Андрей Калганов - Родина слонов
Солнышко уже шпарило вовсю. Индусы, привычные и не к такой жаре, кажется, не особенно страдали, а вот Белбородко изнемогал. В безоблачном небе заливался жаворонок, трещали крыльями стрекозы, звенели кузнечики... Кваску бы испить да в теньке поваляться.
«Пошел групповой процесс, — уныло размышлял Белбородко, — сопротивление[21] преодолели, комплексы сняли... Жаль, в хиромантии я не силен, пришлось свою версию изобрести, однако, как говорят японцы, главное не меч и не сила, главное — состояние духа. А с духом у индийцев обстоит как нельзя лучше — сомнений никаких, наглая уверенность во взглядах. Будто священнодействуют. А что, может, так и есть, ведь вся затея с постижением страстей — ради прохождения по восьмеричному пути. Гореть тебе в аду, Степан Белбородко... Но сковороды бояться — шаманом не работать».

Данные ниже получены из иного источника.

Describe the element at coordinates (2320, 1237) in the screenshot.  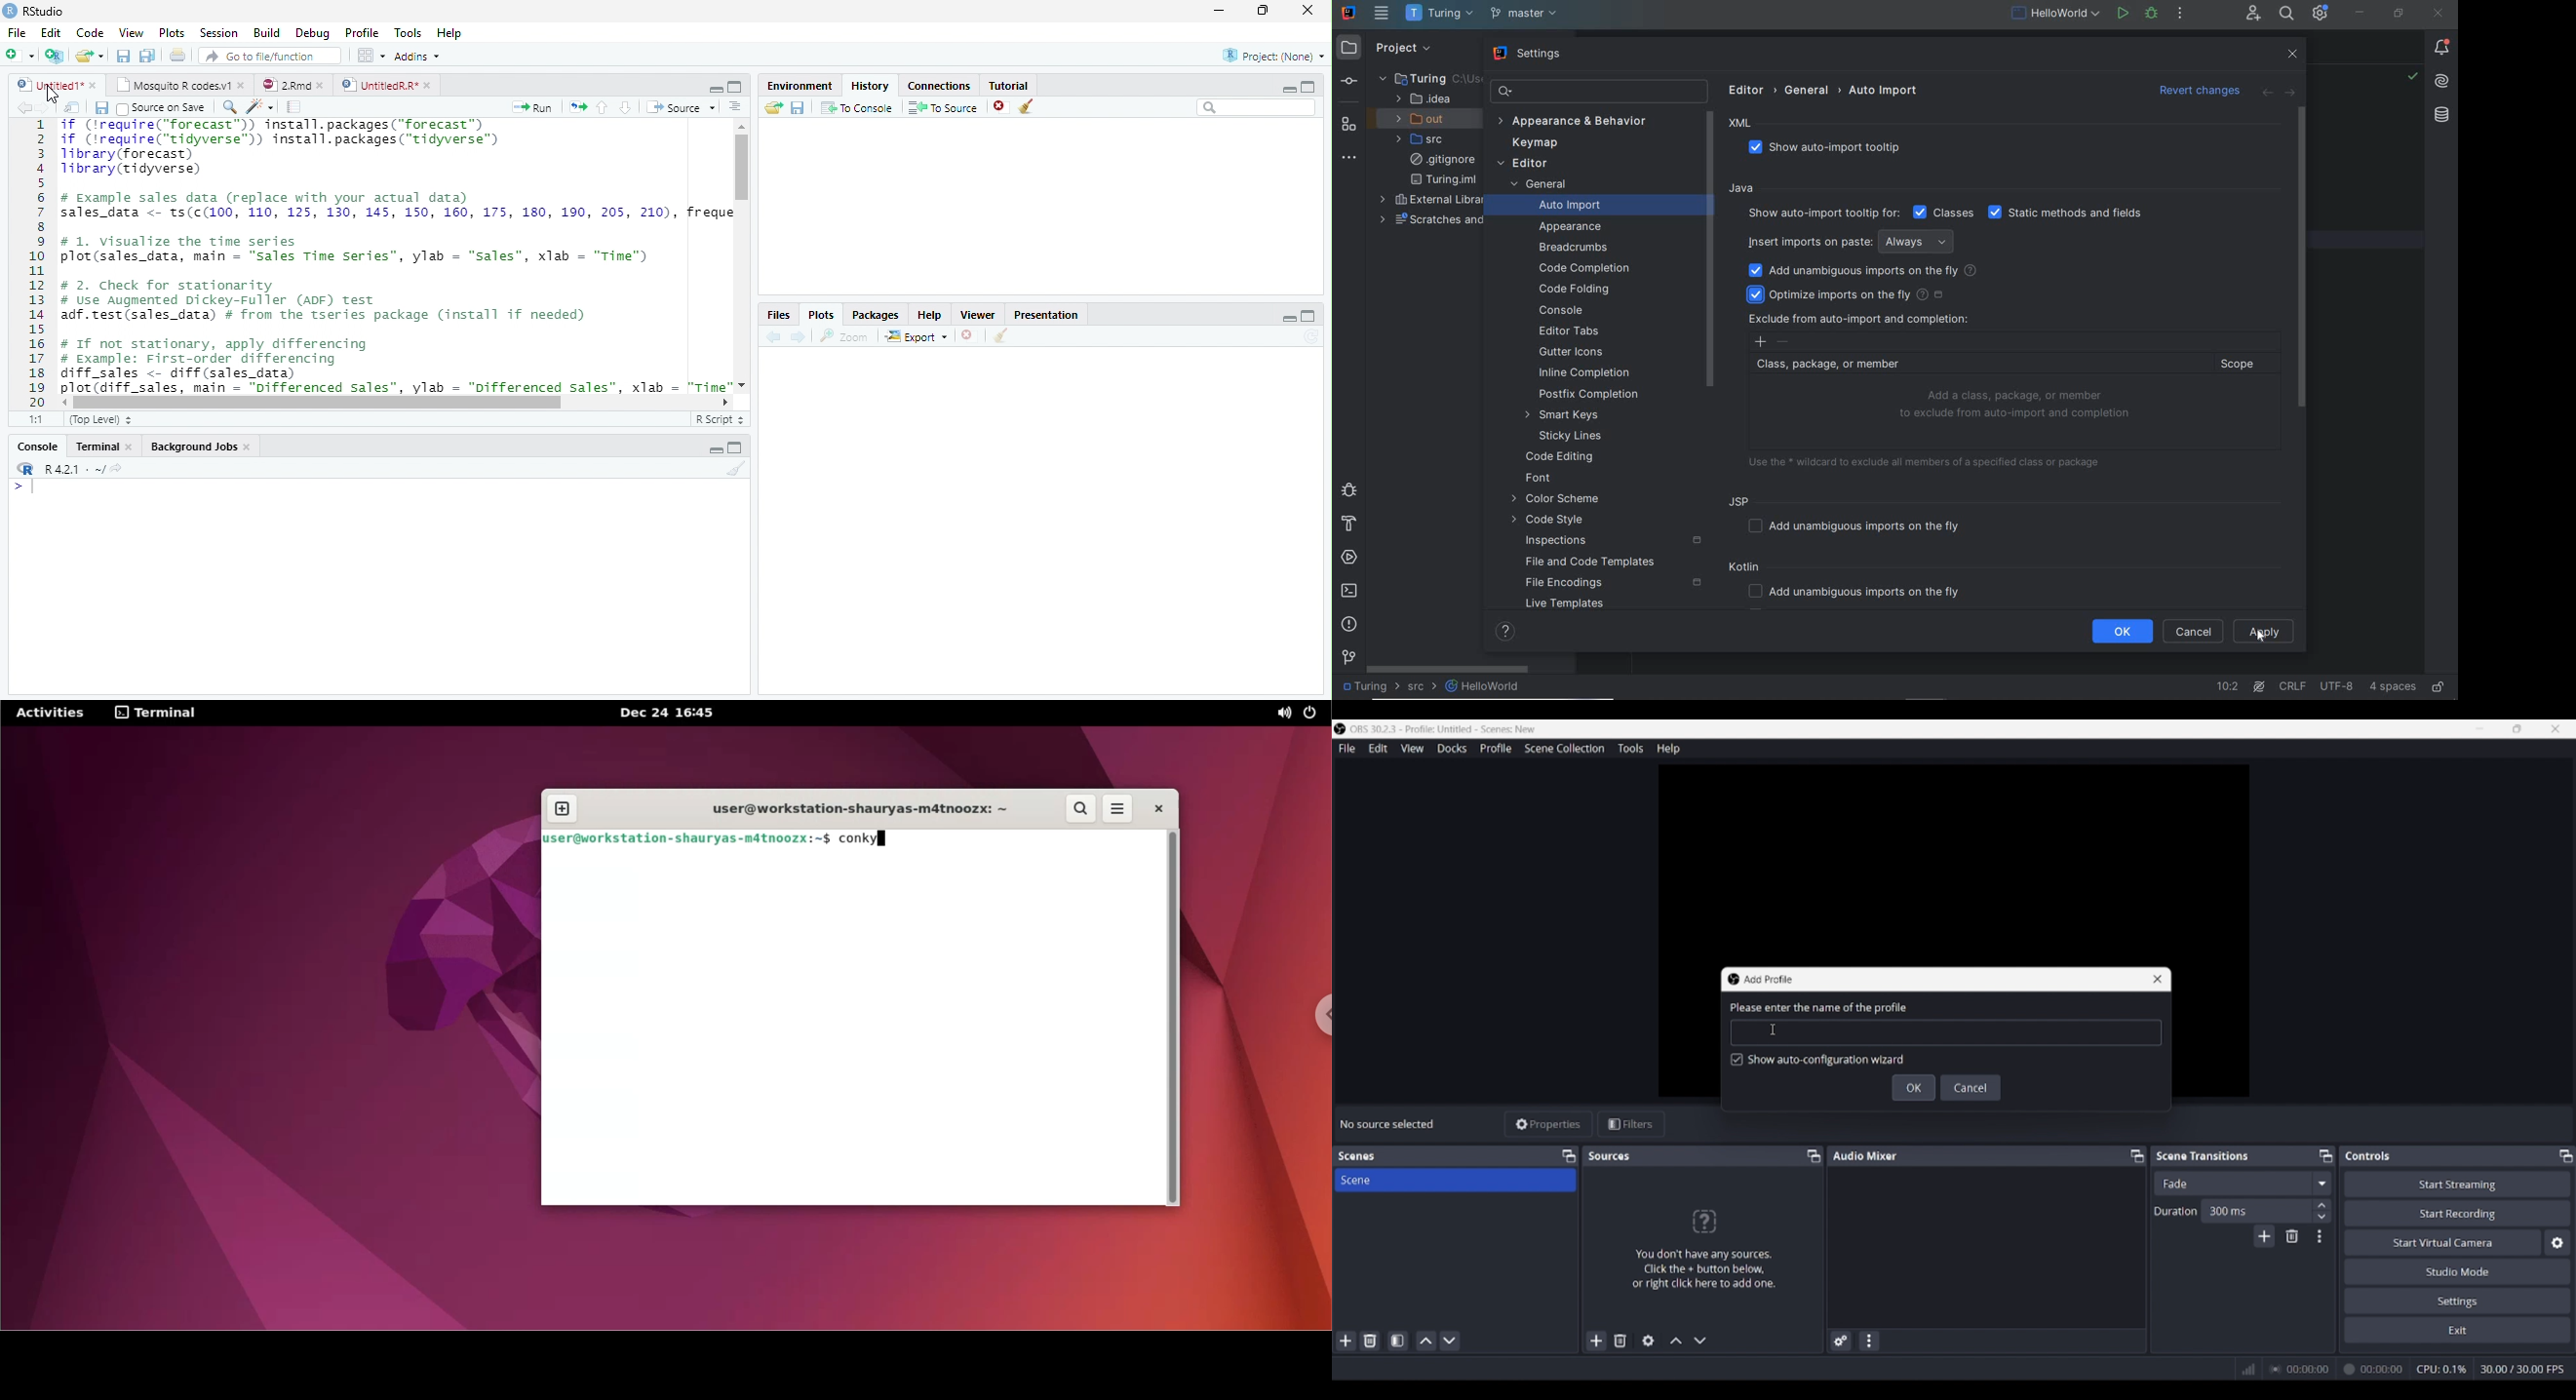
I see `Transition properties` at that location.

Через несколько часов индусы освоились с новой наукой. Оставшееся до заката время Степан потратил на разучивание романсов и на чтение лекции по психологии мошенничества. «Пользуйтесь человеческими слабостями, — говорил Белбородко, — разжигайте страсти в душе жертвы, угадывайте тайные желания и предлагайте то, что исполнит эти желания».
Когда стало смеркаться, это было уже совсем другое племя. Буйное, веселое, опасное!
— Мы благодарны тебе, учитель Степан, — поклонился Вишвамитра, хитро сощурившись, — ты посеял зерна, и клянусь, всходы не заставят себя долго ждать!
Через несколько дней стараниями Степана индусы были посажены на плоты и отправлены в Хазарский каганат. Вместе с лошадьми, кибитками и прочим добром. А для того чтобы принял их каган, как родных, были снабжены правдоподобной легендой. Примерно такая же легенда открыла границы средневековой Европы потомкам цыган.
Долго неслось над Днепром удалое «Мохнатый шмель на душистый хмель...», «Ты еще жива, моя старушка...» и «Из-за острова на стрежень...». На другом языке, но на те же мотивы. Долго слышались гром бубнов, веселый смех...
Глава 7,
в которой рассказывается о том, как прокормить слона на Поляншине в восьмом веке
До недавнего времени Степан полагал, что выражение «мерить шагами» применимо к закрытому помещению. Но Любомир мерил шагами стогнь[22] — безостановочно ходил взад-вперед от ворот к терему и обратно» нервно махал руками и много говорил. Из терема раздавался надрывный мат Кудряша и трубные звуки. И дружинник, и Рабиндранат были недовольны сложившимися обстоятельствами.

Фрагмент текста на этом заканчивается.